Apologies if this has been covered before - I had a search of the forums and and was a little surprised to find nothing turned up - but I’m curious what people consider the best practices for writing parser games with Inform 7. I imagine the overwhelming majority of this would be equally applicable to any other language, but I also imagine it would be more helpful to have specific examples of how to implement these things.
I’m still comparatively new to parser IF in general (I’ve written three or four pretty small games), but I’ve picked up enough useful feedback from a couple of IFComp entries that I’m starting to get an idea what people expect from these things (and imagine there are further expectations I don’t know about). Suggestions have included things like an EXITS command (which I don’t know how to implement but gather should list what’s N/E/S/W/etc. of the player’s current location) and a list of AMUSING things to do (possibly provided at the end). The other big suggestion was that I could replace the default responses to all verbs: again, I don’t know exactly how to do that but the knowledge it’s supposedly fairly trivial gives me something to aim for. I think I’ve also seen people trying to use some kind of TRANSCRIPT command while testing, but although the Inform 7 documentation says Inform “includes” this command it doesn’t appear to do anything by default.

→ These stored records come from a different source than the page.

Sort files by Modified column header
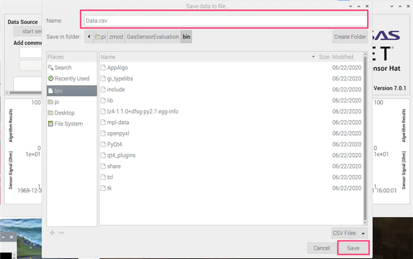Image resolution: width=413 pixels, height=259 pixels. coord(342,57)
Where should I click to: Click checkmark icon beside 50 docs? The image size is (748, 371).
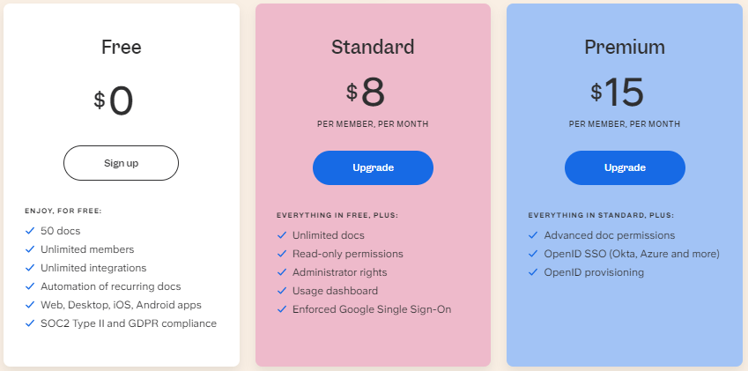(30, 231)
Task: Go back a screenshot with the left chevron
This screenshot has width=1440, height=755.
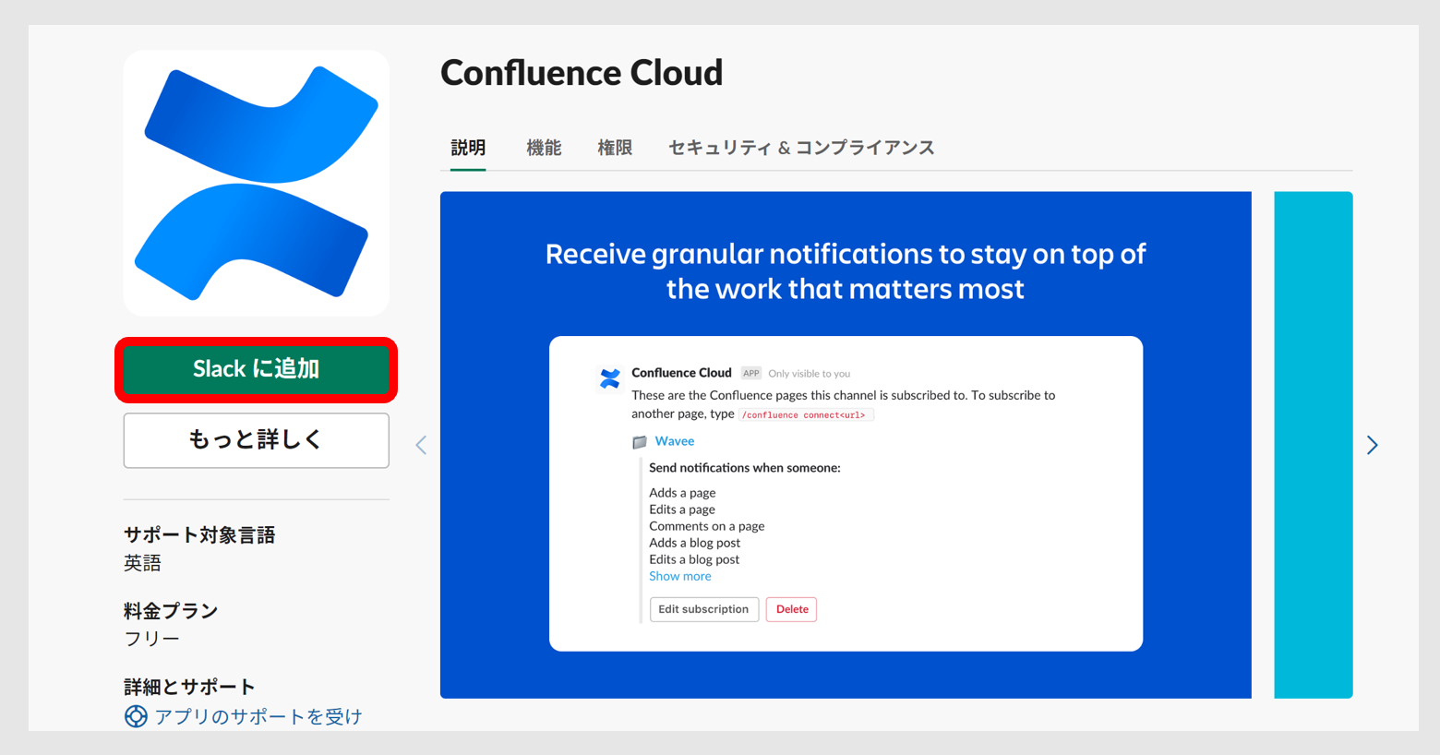Action: (420, 445)
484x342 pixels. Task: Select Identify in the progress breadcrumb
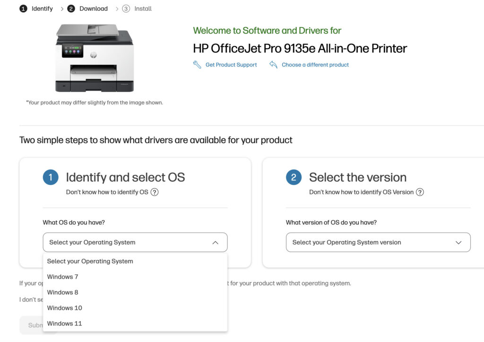[x=42, y=8]
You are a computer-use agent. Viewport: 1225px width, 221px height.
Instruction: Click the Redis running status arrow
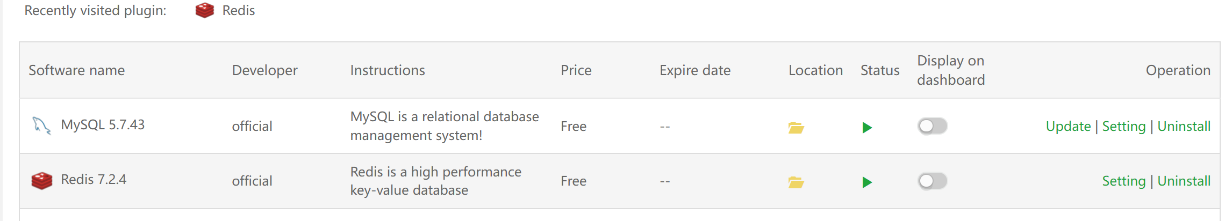(x=866, y=182)
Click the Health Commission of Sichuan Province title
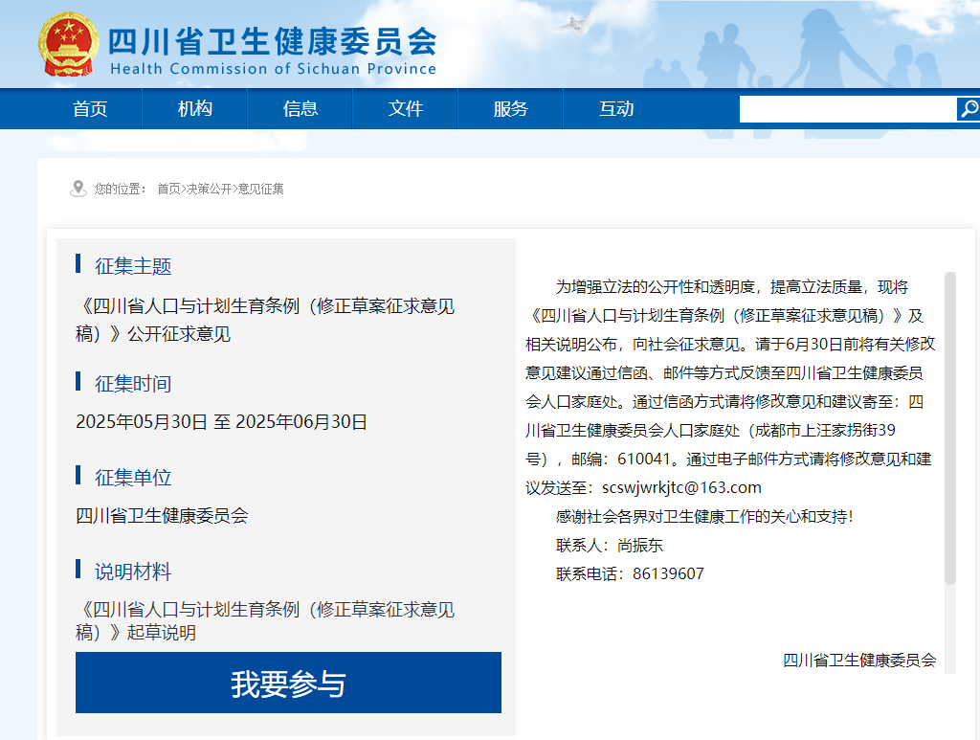Viewport: 980px width, 740px height. tap(274, 69)
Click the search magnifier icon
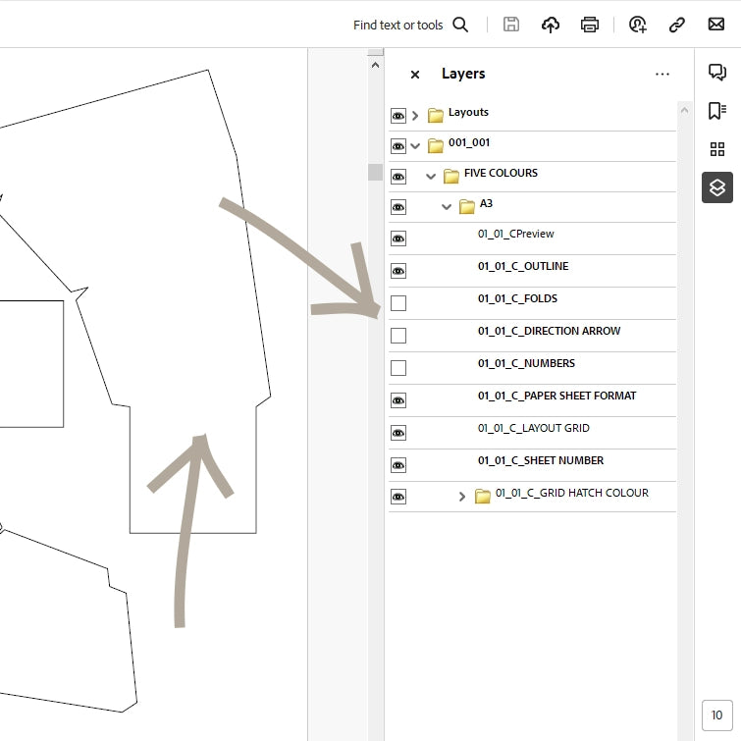Viewport: 741px width, 741px height. point(460,25)
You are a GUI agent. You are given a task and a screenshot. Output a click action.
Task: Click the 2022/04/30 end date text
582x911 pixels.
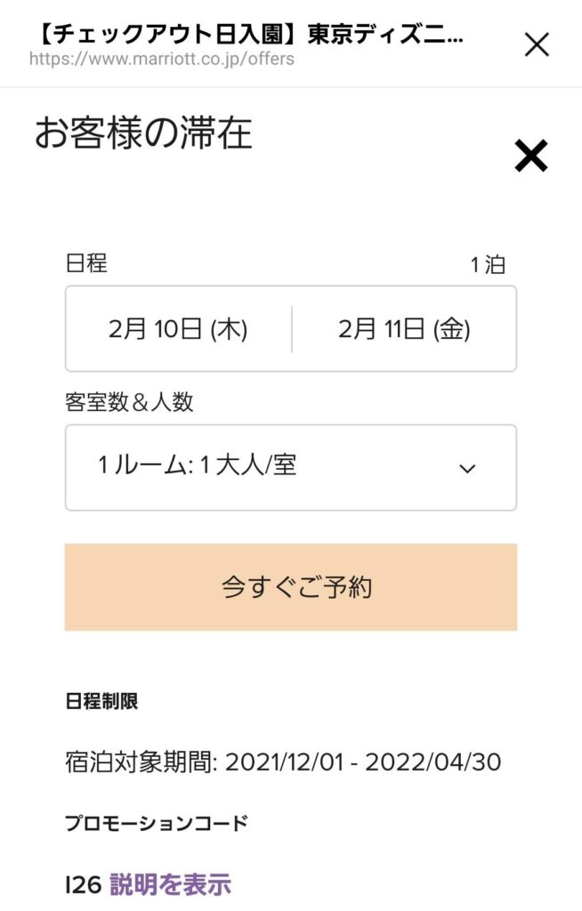(433, 762)
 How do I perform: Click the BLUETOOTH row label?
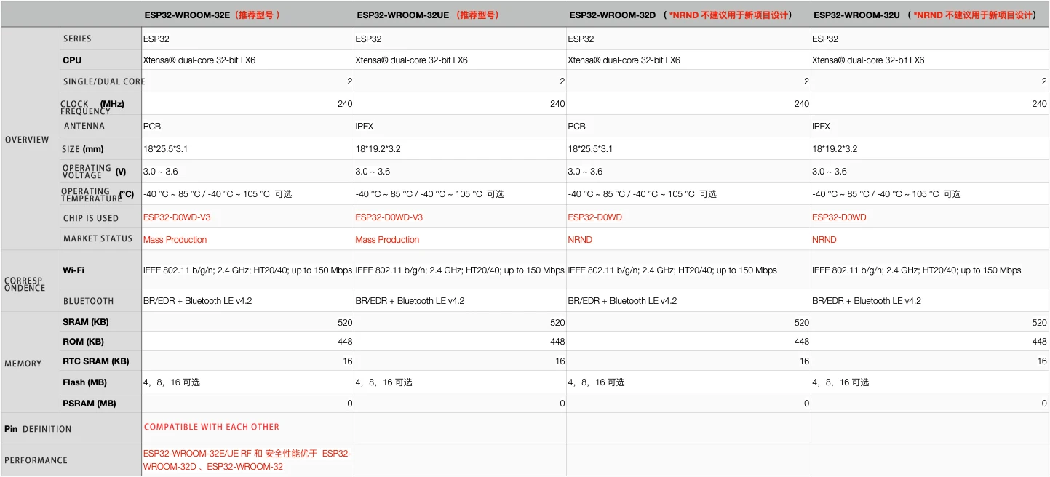pyautogui.click(x=88, y=301)
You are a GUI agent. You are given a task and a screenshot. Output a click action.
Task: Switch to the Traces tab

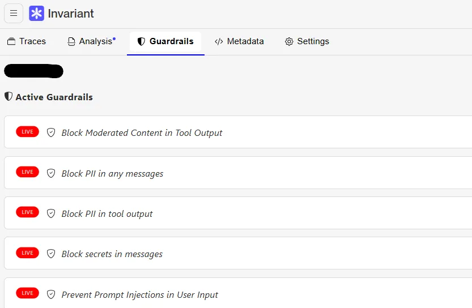(x=27, y=41)
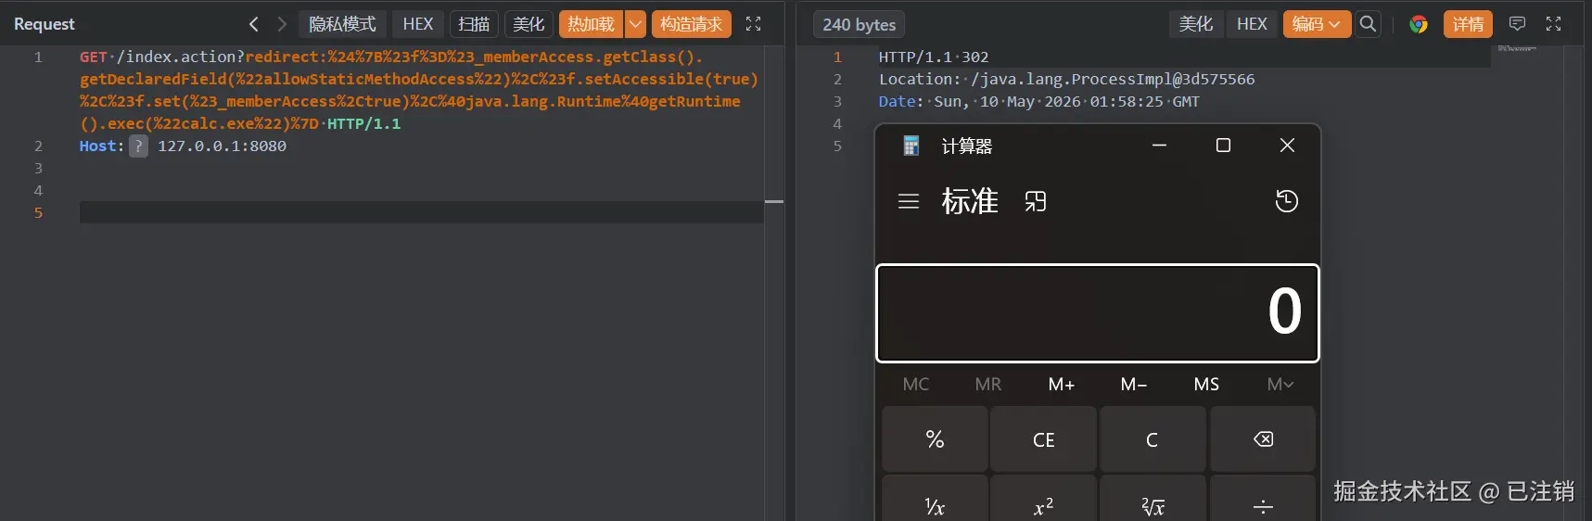Image resolution: width=1592 pixels, height=521 pixels.
Task: Expand the M memory list dropdown
Action: coord(1280,384)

Essentially, if you were giving advice to a completely hypothetical just-barely-beyond-beginner-level Inform 7 author, what features would you recommend that they add to their game, and what defaults would you recommend they change? What would add the maximum amount of polish with the minimum amount of effort? Bonus points if you can give a quick example of the code necessary to make it happen, or can point to the source code of a simple game that does these basics particularly well.